Source data:

════

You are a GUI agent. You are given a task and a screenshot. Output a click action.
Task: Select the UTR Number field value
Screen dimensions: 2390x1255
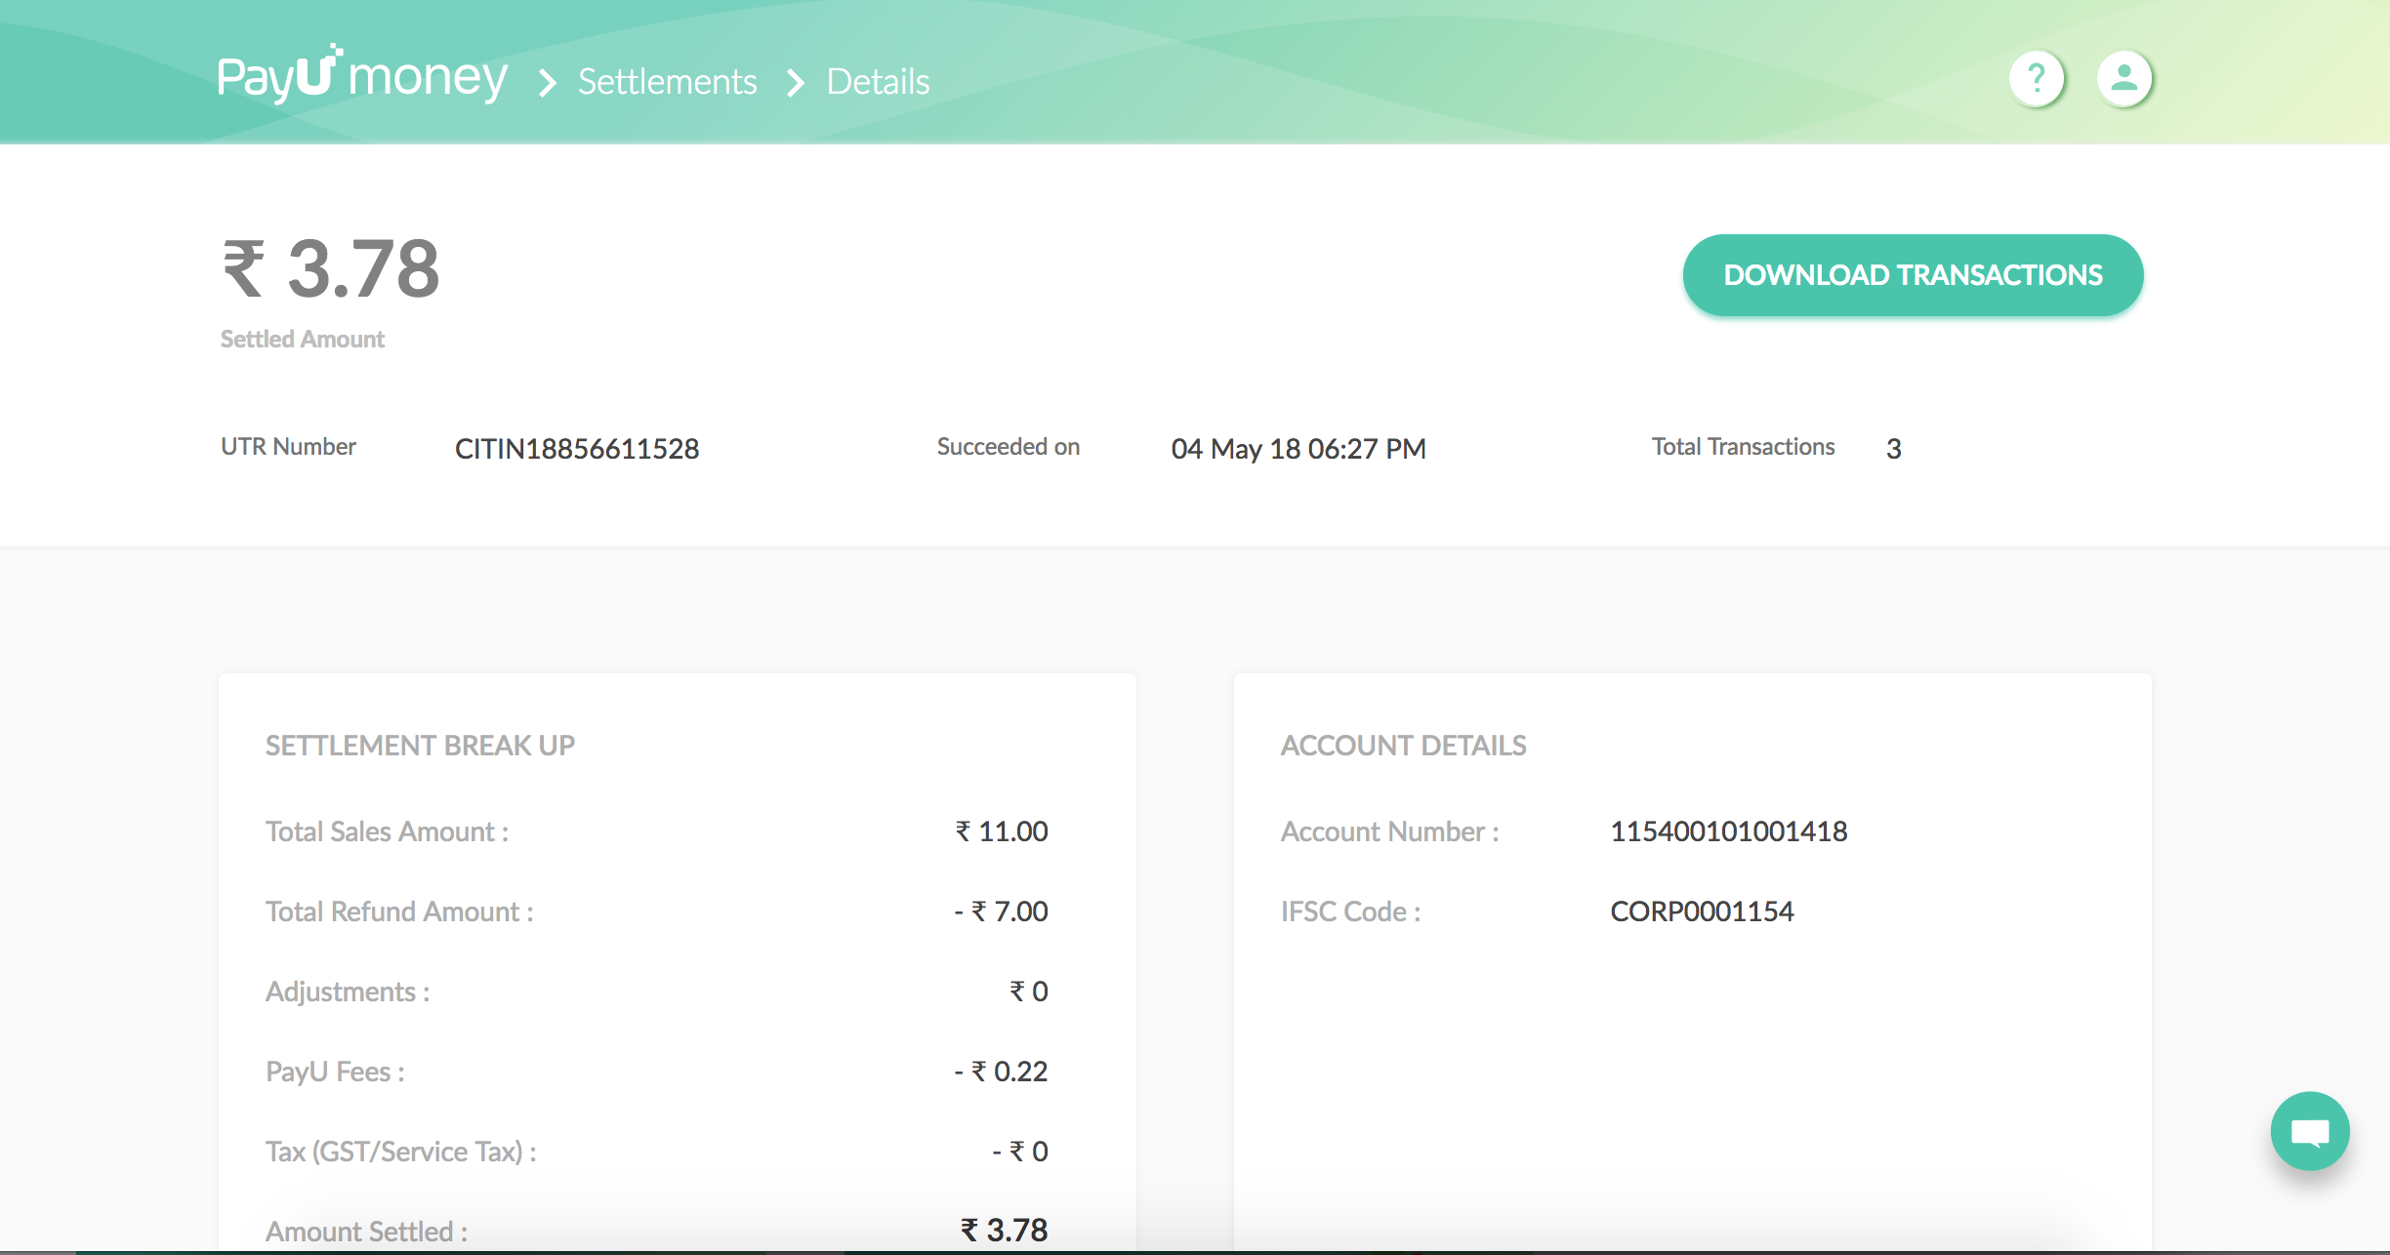click(x=575, y=447)

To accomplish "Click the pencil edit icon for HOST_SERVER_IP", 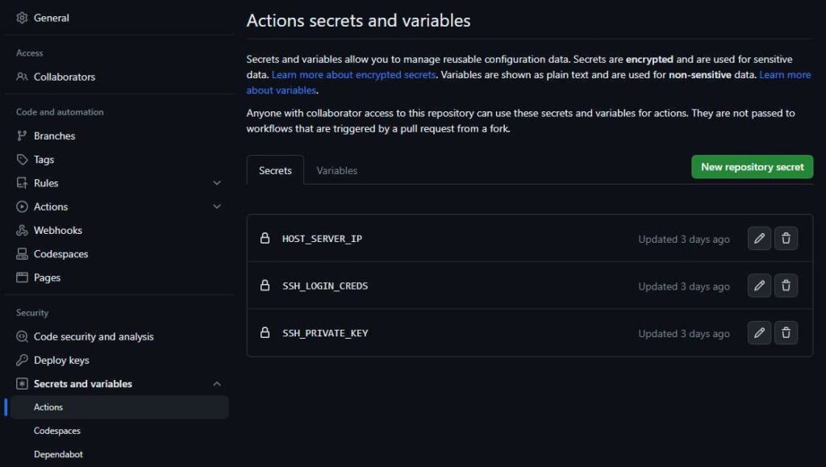I will pos(759,239).
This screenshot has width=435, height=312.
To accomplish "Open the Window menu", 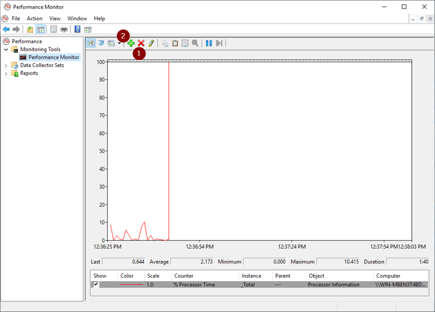I will click(x=77, y=18).
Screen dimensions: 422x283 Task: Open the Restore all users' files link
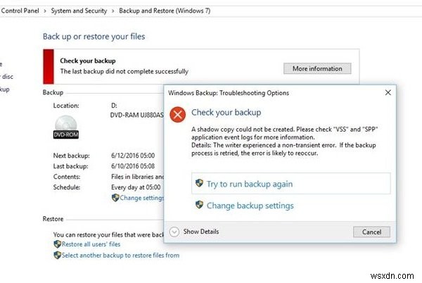(x=91, y=244)
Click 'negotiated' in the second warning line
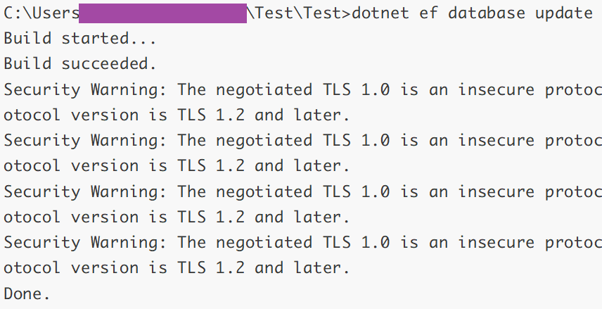The height and width of the screenshot is (309, 602). pos(263,140)
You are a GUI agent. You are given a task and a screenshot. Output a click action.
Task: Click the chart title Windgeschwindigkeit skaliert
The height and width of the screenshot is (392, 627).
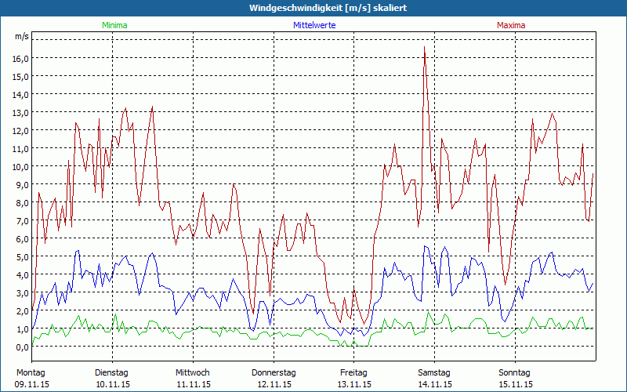328,8
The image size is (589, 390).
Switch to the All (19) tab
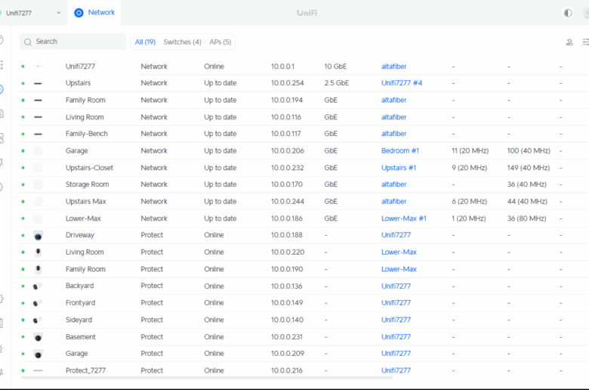pos(145,42)
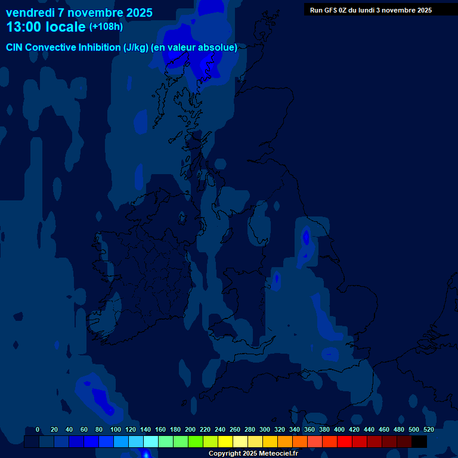
Task: Click the legend value label 20
Action: pyautogui.click(x=54, y=429)
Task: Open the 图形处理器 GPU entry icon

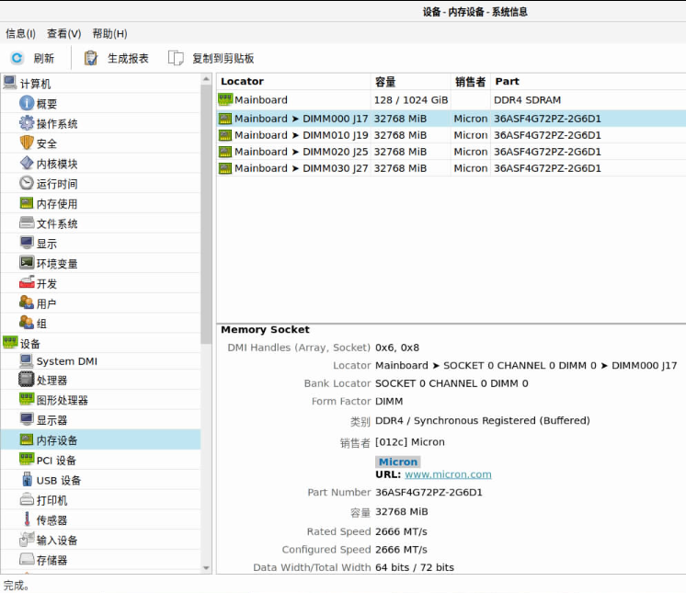Action: pyautogui.click(x=27, y=400)
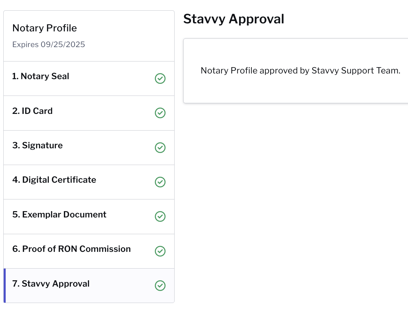Click the green checkmark beside ID Card
The width and height of the screenshot is (408, 310).
click(160, 113)
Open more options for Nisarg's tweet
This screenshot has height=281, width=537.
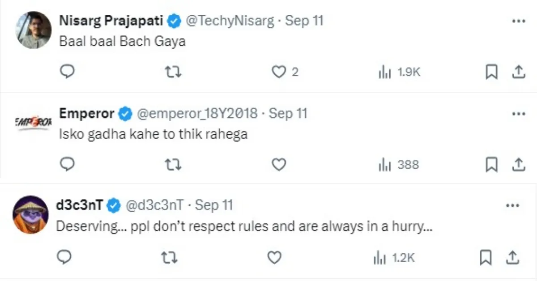point(518,21)
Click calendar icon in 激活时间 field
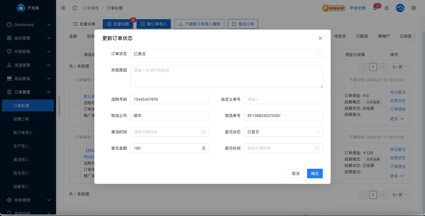 click(203, 132)
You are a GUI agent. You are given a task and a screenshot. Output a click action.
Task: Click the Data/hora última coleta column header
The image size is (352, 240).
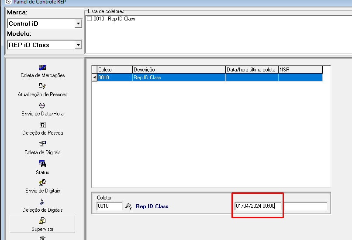click(x=252, y=70)
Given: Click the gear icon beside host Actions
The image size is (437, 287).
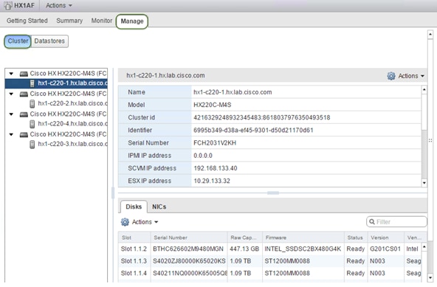Looking at the screenshot, I should click(x=391, y=76).
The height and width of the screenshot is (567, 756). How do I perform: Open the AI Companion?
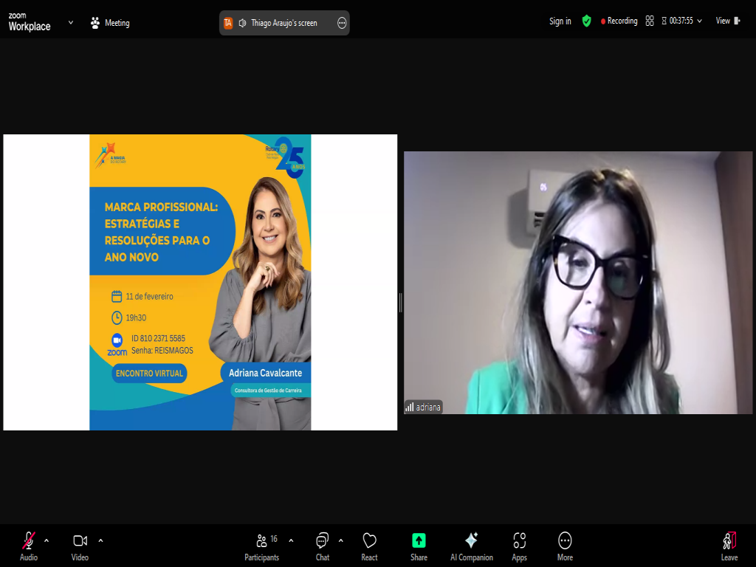coord(472,546)
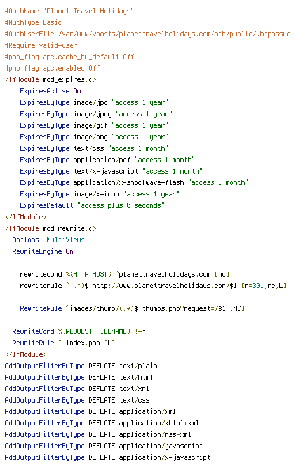Click the DEFLATE text/plain filter line
The height and width of the screenshot is (468, 296).
[x=81, y=366]
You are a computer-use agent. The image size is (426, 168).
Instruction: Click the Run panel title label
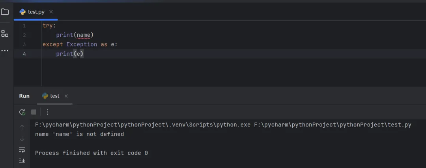pos(24,96)
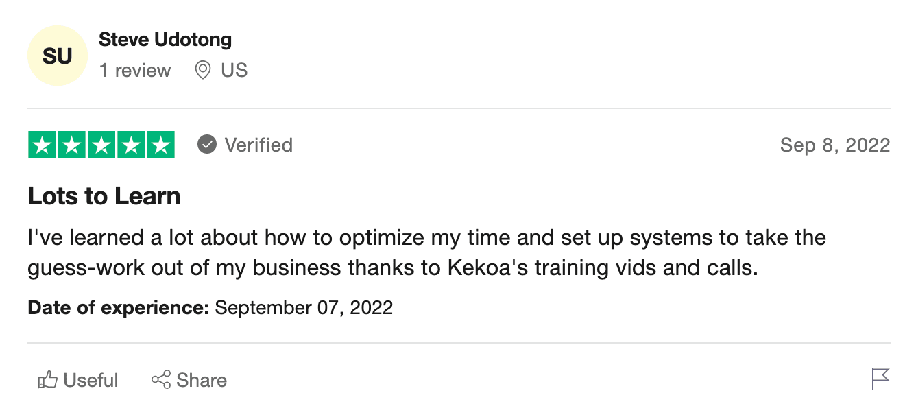Click the "Verified" label text

[x=258, y=145]
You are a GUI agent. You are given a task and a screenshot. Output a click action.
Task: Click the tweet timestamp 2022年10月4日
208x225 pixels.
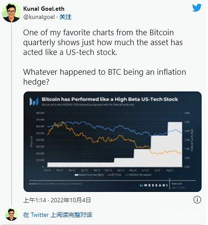(x=71, y=200)
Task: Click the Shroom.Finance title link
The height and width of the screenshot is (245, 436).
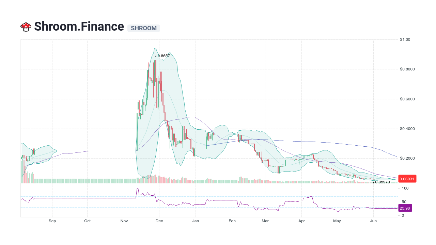Action: (x=79, y=27)
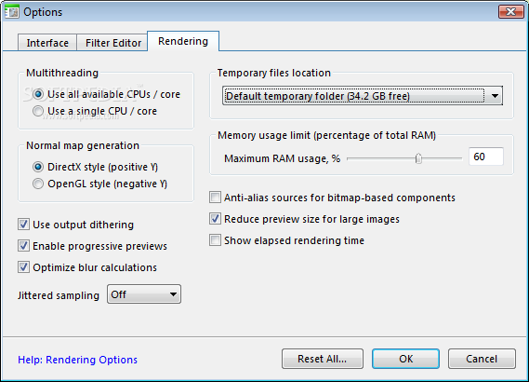Open the Filter Editor tab
The image size is (529, 382).
click(113, 43)
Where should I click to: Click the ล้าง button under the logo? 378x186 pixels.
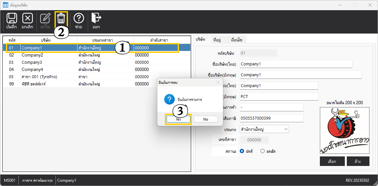358,161
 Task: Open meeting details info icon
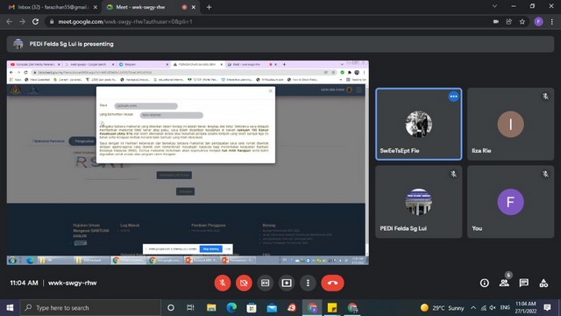[485, 283]
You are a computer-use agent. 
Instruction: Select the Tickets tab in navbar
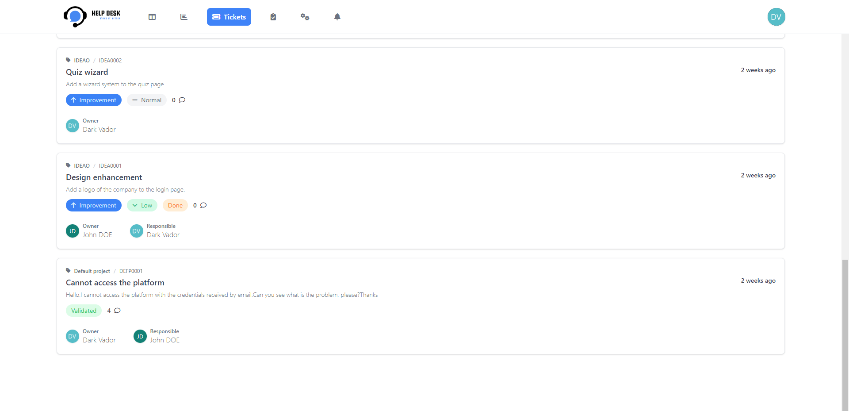click(229, 17)
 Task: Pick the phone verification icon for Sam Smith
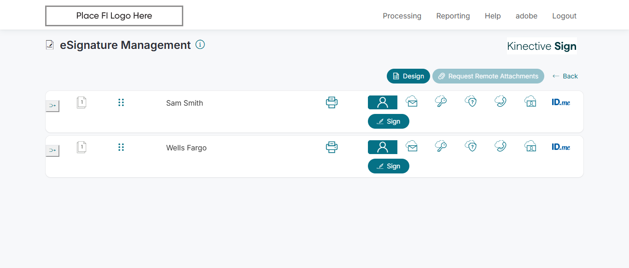[x=501, y=102]
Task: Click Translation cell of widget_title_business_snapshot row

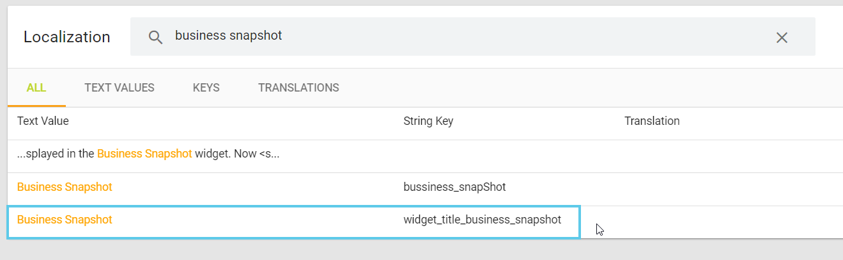Action: (703, 222)
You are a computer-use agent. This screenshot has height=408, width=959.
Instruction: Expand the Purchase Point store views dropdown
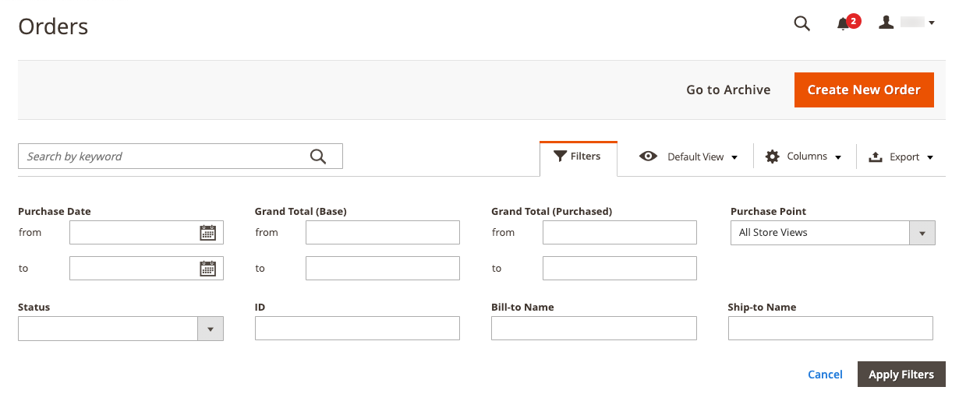click(x=832, y=233)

════

# Exercise objective
Reproduce exactly the part of the records above that begins at the line holding "Task: Pick the" and ends at the final line, both included, leaving out the pictures.

# Answer for this exercise
 Task: Pick the phone verification icon for Sam Smith
[x=501, y=102]
Task: Click Translation cell of widget_title_business_snapshot row

Action: (703, 222)
You are a computer-use agent. This screenshot has height=408, width=959.
Instruction: Expand the Purchase Point store views dropdown
click(x=832, y=233)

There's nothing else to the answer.